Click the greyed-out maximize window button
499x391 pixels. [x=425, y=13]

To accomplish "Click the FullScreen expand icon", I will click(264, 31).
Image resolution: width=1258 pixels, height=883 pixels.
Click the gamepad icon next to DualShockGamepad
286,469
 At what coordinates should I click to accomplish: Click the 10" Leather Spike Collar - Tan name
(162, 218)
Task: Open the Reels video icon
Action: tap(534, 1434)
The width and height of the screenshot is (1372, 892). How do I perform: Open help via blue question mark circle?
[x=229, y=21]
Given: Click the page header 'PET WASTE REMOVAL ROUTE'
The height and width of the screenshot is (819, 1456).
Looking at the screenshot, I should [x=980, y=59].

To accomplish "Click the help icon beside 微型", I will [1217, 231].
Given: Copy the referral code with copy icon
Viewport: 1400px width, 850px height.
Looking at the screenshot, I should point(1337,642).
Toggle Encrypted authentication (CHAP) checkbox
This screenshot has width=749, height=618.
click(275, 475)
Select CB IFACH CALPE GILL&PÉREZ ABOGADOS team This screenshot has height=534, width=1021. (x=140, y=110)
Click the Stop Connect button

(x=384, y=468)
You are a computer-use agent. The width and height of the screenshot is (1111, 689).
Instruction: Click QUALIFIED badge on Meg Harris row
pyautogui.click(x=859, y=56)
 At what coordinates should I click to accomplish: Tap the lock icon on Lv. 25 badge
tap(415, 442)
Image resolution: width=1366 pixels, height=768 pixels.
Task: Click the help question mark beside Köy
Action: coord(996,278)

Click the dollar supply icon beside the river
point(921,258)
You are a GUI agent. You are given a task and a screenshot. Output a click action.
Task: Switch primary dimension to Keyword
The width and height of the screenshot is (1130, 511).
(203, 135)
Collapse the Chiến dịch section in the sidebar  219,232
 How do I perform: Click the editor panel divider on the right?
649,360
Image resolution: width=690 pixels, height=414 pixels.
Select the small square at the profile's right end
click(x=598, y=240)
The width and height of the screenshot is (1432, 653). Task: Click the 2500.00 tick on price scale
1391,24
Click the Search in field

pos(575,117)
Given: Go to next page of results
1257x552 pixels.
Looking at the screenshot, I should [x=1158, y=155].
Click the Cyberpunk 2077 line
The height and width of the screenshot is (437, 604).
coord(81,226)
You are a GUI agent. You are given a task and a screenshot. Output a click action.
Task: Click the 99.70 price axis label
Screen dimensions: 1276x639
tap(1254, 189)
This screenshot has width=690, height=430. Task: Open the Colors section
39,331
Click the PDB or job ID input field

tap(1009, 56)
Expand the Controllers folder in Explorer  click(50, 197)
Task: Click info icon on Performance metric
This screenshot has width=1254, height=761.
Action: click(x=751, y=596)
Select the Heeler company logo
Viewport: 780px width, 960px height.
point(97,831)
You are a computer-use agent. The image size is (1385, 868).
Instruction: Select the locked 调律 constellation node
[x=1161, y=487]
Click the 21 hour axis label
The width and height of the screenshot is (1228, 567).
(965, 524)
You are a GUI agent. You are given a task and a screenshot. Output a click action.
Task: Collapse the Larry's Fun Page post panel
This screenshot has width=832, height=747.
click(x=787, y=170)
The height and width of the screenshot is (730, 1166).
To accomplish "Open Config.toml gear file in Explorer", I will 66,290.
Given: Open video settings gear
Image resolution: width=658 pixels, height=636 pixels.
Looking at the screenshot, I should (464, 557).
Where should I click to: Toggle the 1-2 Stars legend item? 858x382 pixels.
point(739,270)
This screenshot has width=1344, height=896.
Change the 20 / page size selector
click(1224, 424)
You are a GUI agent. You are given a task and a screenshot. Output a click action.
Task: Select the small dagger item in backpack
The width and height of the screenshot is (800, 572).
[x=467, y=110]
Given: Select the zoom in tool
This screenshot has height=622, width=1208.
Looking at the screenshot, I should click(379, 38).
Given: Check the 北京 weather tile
★ ★ ★ ★ ★
What is being asked:
Starting with the line that has "Task: Click the 99.70 price axis label", print each remaining line of the listing exactly.

Response to this task:
Task: Click the 99.70 price axis label
Screen dimensions: 1276x639
tap(1254, 189)
This screenshot has width=690, height=430. Task: Open the Colors section
39,331
Click the PDB or job ID input field

tap(1009, 56)
Expand the Controllers folder in Explorer  click(50, 197)
Task: Click info icon on Performance metric
This screenshot has width=1254, height=761.
Action: click(x=751, y=596)
Select the Heeler company logo
Viewport: 780px width, 960px height.
point(97,831)
You are a computer-use agent. The image size is (1385, 868).
Instruction: Select the locked 调律 constellation node
[x=1161, y=487]
Click the 21 hour axis label
The width and height of the screenshot is (1228, 567).
(965, 524)
You are a GUI agent. You are given a task and a screenshot. Output a click action.
Task: Collapse the Larry's Fun Page post panel
This screenshot has width=832, height=747.
click(x=787, y=170)
The height and width of the screenshot is (730, 1166).
To accomplish "Open Config.toml gear file in Explorer", I will 66,290.
Given: Open video settings gear
Image resolution: width=658 pixels, height=636 pixels.
Looking at the screenshot, I should (464, 557).
Where should I click to: Toggle the 1-2 Stars legend item? 858x382 pixels.
point(739,270)
This screenshot has width=1344, height=896.
Change the 20 / page size selector
click(1224, 424)
You are a GUI agent. You are given a task and a screenshot. Output a click action.
Task: Select the small dagger item in backpack
The width and height of the screenshot is (800, 572).
[x=467, y=110]
Given: Select the zoom in tool
This screenshot has height=622, width=1208.
Looking at the screenshot, I should click(379, 38).
Given: Check the 北京 weather tile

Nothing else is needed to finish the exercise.